Tags: #Erótico, #Romántico

Indiscreción (17 page)

Esa noche, cuando Maddy volvió a su habitación, le pregunté qué esperaba encontrarse. ¿Creía que sería una reunión emotiva? ¿Esperaba que se fundirían en un abrazo después de llevar diecinueve años separadas?

—Fue horroroso —admitió ella—. No te lo imaginas.

—Lo siento.

—No sólo porque sea tan pobre, sino porque yo llevo toda la vida quejándome de mi suerte, pensando que mi madre debía de ser una especie de monstruo por no haberme querido. Pero no era nada de eso.

—¿Qué quieres decir?

—No es que llegara a decirlo, pero me di cuenta de que ella era la verdadera víctima de esta historia, no yo. Fui consciente de lo mala que he sido al pensar lo que he pensado de ella todos estos años. Siempre la odié por haberme abandonado, por convertirme en la niña que no tenía madre, pero la obligaron a marcharse. La amenazaron. ¿Qué podía hacer? Ellos tenían el dinero, a los abogados, a la policía, si era necesario. Y ella, nada. Le destrozamos la vida.

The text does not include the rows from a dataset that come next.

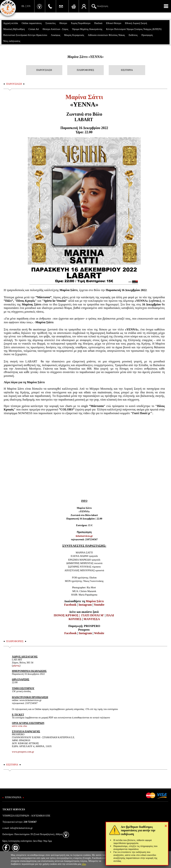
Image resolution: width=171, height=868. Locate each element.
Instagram (85, 604)
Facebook (70, 604)
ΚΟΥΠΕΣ (75, 619)
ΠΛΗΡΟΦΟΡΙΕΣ (86, 70)
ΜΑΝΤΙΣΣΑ (92, 619)
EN (29, 6)
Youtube (99, 604)
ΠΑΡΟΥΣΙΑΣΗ (44, 70)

—¿Le destrozasteis? Tú no tuviste nada que ver.

Ella se paró a pensar un instante.

—No y sí. Se trataba de mí. Mi abuela no quería que me criara con ella, por sus orígenes humildes. Me dijeron que estaba loca, que era preciso encerrarla, que por eso se había ido. Pero no era verdad. A ella le dijeron que la detendrían si alguna vez intentaba buscarme. Que llevarían a la ruina a sus hermanos. Le mintieron. Me mintieron.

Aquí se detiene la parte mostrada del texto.